◆ EXCERPT TO READ
Microfluidic Gradient Chamber for Two-Dimensional Mapping of Hepatocyte Drug-Response

Katherine A. Carson, Timothy C. Boire, and Kyongbum Lee. Chemical and Biological Engineering, Tufts University, 4 Colby Street, Medford, MA 02155

The potential for chemical injury to the liver is of great concern in the development of new therapeutic drugs. Currently, approximately 20 % of adverse drug reactions (ADRs) are unpredictable and idiosyncratic. In this poster, we present a microfluidic gradient chamber for in-vitro studies on hepatocyte metabolism and response to drug-induced toxicity. A key feature of the designed reactor is that it affords selective localization of micro-scale collagen gels, which serve as three-dimensional (3D) scaffolds for cell culture. The selective localization is accomplished by fabricating regions of high (convective) transport resistance as cell culture compartments. The culture compartment is flanked by columns of asymmetrically positioned posts. These columns form micro-fabricated “membranes” that separate the culture compartment from medium flow channels. The spacing between the posts affords diffusive exchange of essential nutrients, growth factors and drug molecules with the flow channels, but prevents convective transport. Leveraging the convection-free culture chamber design, stable diffusion gradients can be generated across the culture compartment by introducing parallel media streams with different chemical, i.e. drug, compositions into each flow channel.

To optimize the dimensions of the gradient chamber, a coupled convection-diffusion-kinetic model with oxygen as the limiting substrate was developed. The model was used to describe hepatocyte proliferation and metabolism in the gradient chamber. Kinetic parameters were obtained from the literature for human hepatocarcinoma (HepG2) cells. Simulation results predicted that the oxygen tension could be maintained above the effective Km for a culture compartment volume of up to 4.8x10^-4 cm^3 by distributing the medium inlets along the length of the reactor. The maximum attainable density was 10^5 cells.

Based on the simulation results, gradient chambers were fabricated using standard soft-lithography techniques and PDMS molding. To maintain consistency with the mathematical model, the HepG2 cell line was used as the model cell system. Cultures remained viable and exhibited hepatocyte metabolic function for at least 10 days. On day 7 after seeding, cultures were treated with the test drug troglitozone (TGZ), an insulin sensitizing, anti-diabetic compound first approved for clinical use, but eventually withdrawn due to indications of idiosyncratic ADR. A linear gradient of the drug was applied. Viability and metabolic assessments using fluorescent probes estimated that TGZ causes significant toxicity above 100 uM, in good agreement with conventional well-plate assay results. Taken together, our results to date indicate that the gradient chamber is an efficient platform for in vitro drug toxicity studies.

◆ WORK REQUIRED
From the abstract on the hepatocyte gradient chamber, reproduce word for word the passage that begins with the words containing "To optimize the" and ends with "was 10^5 cells.".

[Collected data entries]
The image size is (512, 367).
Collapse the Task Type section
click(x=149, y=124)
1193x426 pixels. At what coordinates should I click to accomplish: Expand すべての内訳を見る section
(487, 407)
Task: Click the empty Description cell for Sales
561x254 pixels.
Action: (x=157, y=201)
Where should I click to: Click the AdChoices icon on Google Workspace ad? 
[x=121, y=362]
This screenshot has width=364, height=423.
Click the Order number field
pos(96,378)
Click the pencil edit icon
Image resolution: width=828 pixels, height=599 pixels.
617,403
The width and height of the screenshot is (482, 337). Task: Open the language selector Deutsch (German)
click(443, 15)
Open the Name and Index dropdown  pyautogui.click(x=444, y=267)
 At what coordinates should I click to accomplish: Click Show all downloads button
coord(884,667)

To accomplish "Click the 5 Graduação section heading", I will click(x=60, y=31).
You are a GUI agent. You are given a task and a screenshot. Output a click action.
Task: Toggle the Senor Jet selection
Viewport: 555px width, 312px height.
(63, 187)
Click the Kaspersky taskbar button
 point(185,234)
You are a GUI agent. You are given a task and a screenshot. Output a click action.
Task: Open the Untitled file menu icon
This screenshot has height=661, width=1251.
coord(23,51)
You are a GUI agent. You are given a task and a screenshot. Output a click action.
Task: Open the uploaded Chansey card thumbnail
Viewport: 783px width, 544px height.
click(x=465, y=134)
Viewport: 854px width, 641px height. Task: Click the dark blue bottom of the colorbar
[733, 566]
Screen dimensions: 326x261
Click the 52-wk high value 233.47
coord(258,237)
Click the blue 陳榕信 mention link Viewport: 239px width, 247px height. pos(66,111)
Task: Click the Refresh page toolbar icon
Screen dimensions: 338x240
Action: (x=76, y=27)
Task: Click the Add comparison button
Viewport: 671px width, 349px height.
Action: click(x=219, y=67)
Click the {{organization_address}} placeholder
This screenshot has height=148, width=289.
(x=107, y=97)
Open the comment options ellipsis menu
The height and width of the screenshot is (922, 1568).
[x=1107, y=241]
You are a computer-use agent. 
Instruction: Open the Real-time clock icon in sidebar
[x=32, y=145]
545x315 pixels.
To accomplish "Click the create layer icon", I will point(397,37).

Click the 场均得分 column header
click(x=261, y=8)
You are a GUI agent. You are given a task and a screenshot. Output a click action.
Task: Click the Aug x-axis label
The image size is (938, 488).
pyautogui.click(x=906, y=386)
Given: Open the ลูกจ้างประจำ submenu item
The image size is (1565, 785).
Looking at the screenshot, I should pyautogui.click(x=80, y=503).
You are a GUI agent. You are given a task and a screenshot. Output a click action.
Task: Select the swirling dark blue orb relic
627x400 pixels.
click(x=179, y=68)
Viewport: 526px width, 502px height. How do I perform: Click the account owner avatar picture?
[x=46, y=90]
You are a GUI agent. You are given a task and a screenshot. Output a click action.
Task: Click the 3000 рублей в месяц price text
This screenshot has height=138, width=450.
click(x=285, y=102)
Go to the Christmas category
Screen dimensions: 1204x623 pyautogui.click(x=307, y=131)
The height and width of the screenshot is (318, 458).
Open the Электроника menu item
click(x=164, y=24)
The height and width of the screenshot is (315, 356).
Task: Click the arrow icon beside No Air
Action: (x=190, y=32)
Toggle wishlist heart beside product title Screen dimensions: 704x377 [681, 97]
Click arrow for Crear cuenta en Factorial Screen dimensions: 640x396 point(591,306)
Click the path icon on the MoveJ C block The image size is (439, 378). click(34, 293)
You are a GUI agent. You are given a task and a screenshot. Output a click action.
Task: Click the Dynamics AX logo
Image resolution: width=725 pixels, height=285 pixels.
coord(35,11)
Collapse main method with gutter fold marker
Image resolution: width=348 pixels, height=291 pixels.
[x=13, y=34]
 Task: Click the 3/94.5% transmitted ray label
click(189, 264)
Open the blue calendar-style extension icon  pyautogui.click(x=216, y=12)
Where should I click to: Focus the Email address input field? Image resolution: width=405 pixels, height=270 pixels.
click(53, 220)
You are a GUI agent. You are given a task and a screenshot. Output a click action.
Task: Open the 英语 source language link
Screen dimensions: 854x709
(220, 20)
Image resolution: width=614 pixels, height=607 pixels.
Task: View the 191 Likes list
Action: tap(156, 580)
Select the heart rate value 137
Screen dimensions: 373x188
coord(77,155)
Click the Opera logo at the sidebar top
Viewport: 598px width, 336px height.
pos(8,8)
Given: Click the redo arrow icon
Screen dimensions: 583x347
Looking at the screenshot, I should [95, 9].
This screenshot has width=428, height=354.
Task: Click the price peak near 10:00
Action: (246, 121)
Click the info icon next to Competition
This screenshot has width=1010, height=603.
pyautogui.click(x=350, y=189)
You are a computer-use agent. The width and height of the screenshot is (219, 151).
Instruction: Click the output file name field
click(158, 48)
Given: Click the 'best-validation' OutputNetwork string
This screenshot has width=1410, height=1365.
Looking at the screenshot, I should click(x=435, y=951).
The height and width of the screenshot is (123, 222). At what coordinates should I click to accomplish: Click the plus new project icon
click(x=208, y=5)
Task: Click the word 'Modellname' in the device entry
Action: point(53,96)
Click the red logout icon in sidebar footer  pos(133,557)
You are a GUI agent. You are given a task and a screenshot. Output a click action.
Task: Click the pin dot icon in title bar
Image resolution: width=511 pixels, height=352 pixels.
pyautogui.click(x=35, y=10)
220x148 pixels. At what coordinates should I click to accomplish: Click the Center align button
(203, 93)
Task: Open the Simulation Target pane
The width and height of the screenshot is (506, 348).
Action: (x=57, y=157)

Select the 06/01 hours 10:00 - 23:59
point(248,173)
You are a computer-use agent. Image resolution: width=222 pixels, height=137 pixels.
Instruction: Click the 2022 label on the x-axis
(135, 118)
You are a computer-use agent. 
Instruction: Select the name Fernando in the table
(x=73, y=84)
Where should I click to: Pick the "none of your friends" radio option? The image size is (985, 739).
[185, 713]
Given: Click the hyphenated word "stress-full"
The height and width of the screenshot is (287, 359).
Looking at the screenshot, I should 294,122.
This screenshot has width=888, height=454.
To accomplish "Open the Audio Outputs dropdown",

◆ EXERCISE OUTPUT
To optimize the dimensions of the gradient chamber, a coupled convection-diffusion-kinetic model with oxygen as the limiting substrate was developed. The model was used to describe hepatocyte proliferation and metabolism in the gradient chamber. Kinetic parameters were obtained from the literature for human hepatocarcinoma (HepG2) cells. Simulation results predicted that the oxygen tension could be maintained above the effective Km for a culture compartment volume of up to 4.8x10^-4 cm^3 by distributing the medium inlets along the length of the reactor. The maximum attainable density was 10^5 cells.